_PROVIDED PASSAGE_:
--------------------
Closed mingodad closed 1 year ago
Trying to rebuild the parser I noticed it doesn't build because of return new StructuredQName("p", "de/bottlecaps/railroad/core/Parser", functionName());}
:
--- rr0/src/main/java/de/bottlecaps/railroad/core/Parser.java
+++ rr/parser/Parser.java
@@ -1,4 +1,4 @@
-// This file was generated on Tue Jan 31, 2023 11:09 (UTC+01) by REx v5.56 which is Copyright (c) 1979-2023 by Gunther Rademacher <grd@gmx.net>
+// This file was generated on Tue Jan 31, 2023 10:48 (UTC+01) by REx v5.56 which is Copyright (c) 1979-2023 by Gunther Rademacher <grd@gmx.net>
// REx command line: Parser.ebnf -java -tree -saxon10 -name de.bottlecaps.railroad.core.Parser
package de.bottlecaps.railroad.core;
@@ -307,7 +307,7 @@
abstract Sequence execute(XPathContext context, String input) throws XPathException;
@Override
- public StructuredQName getFunctionQName() {return new StructuredQName("p", "de/bottlecaps/railroad/core/Parser", functionName());}
+ public StructuredQName getFunctionQName() {return new StructuredQName("p", "Parser", functionName());}
@Override
public SequenceType[] getArgumentTypes() {return new SequenceType[] {SequenceType.SINGLE_STRING};}
@Override
Doing a manual replacement of "de/bottlecaps/railroad/core/Parser"
by "Parser"
then it build.
You are referring to the XQuery grammar. Yes, XQuery provides escaping for single and double quotes. But that is XQuery, not grammars.
The relevant W3C definition for EBNF is this:
"string" matches the sequence of characters that appear inside the double quotes.
'string' matches the sequence of characters that appear inside the single quotes.
RR's grammar syntax here matches that definition. It is also aligned with the syntax of REx. There are no plans to extend it.
If you really need to combine single and double quotes as content in a single terminal, please define a lexical rule for it,
QuotedApostrophe
::= '"' "'" '"'
/* ws:explicit */
Also see #6.
--------------------
_SUPPLIED INFORMATION_:
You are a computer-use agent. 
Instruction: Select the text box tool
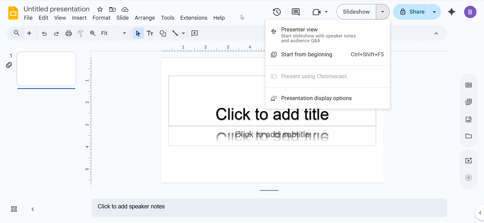click(150, 33)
--------------------
_YOUR TASK_:
Render this sentence from the issue thread in Spanish: "Yes, XQuery provides escaping for single and double quotes." Draw only on the issue thread, not the listing.

_FULL SOLUTION_:
Sí, XQuery ofrece mecanismos de escape para las comillas simples y dobles.